Random practice - Practice in random order can lead to better learning (two possible mechanisms). Athletes have to use more elaborate processing strategies to keep the task distinct. There may be some forgetting of the solution to the task. Thus athlete must go through more solution generations with random practice.


For our session we chose to look at developing passing in football. The aim of the session was to develop passing, by using all 3 types of practice, in any order we preferred. The order would depend on a number of things; skill or technique being developed, age, level/ability of participants. For example, we wouldn't use blocked practice with elite footballers, however we would with young children (e.g. age 5-8). The same reason we would start with variable/blocked practice with younger children.

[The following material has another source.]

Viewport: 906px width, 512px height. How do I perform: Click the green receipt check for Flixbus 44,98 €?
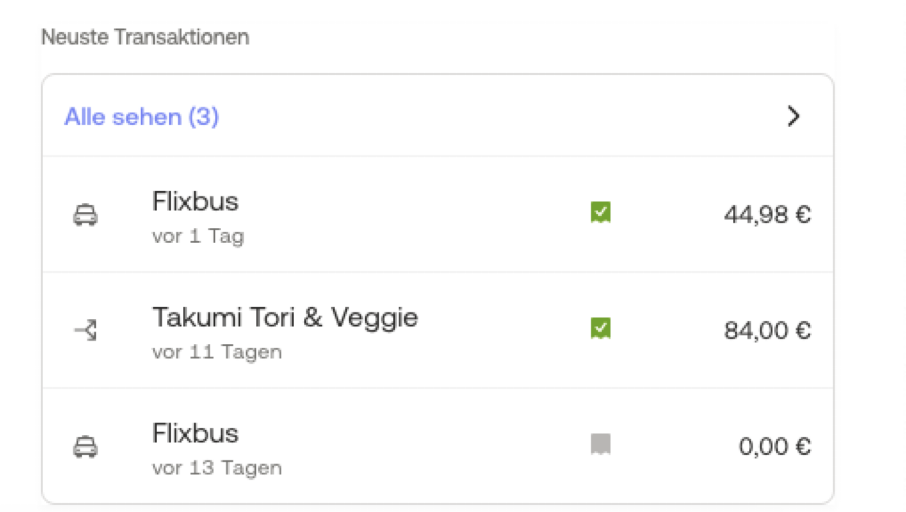(x=601, y=212)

Our blocked practice was passing the ball into a marked zone against a wall. We gave coaching points which are vital when starting so basic. The coaching points were;


  Non-kicking foot position (plated and pointing in the desired direction to pass -standing foot)

  Part of foot used to pass the ball (Inside of the foot - kicking foot)

  Which part of the ball is kicked (centre - to avoid scuffing or chipping the pass)

  Weight of the pass (Not too little - Not too much)

For the variable practice we looked paired up the participants and put them over a distance of 10 yards. The objectives was to simply pass the ball between them. We also made the introduction if using the weaker foot. Again we enforced coaching points, with it being very much similar to the blocked practice except this time your passing to a player, the coaching points very much the same with a few additions which were;


  Control of the ball (Using the should of the foot "trap" the ball or the inside of the foot to "coushin" the ball)


The final part was the random practice, for this we introduced a defender into the equation. The defender wasn't to tackle the player or intercept the pass but the defender was there to apply a little bit of pressure and make the player making the pass think about it a little more. They had to think how to get the ball to his team mate with a defender in the way. This meant that the way in which they passed would changed significantly.


The key coaching point for this was where they passed and they way they passed it. Again looking at another coaching point from the first practice, "weight of pass", was going to be vital here. Even though the defender couldn't intercept, in a game situation, a pass with not enough weight will be intercept, the same goes for an overhit pass will be harder to control, so it was important in this practice they focused on that coaching point more than anything.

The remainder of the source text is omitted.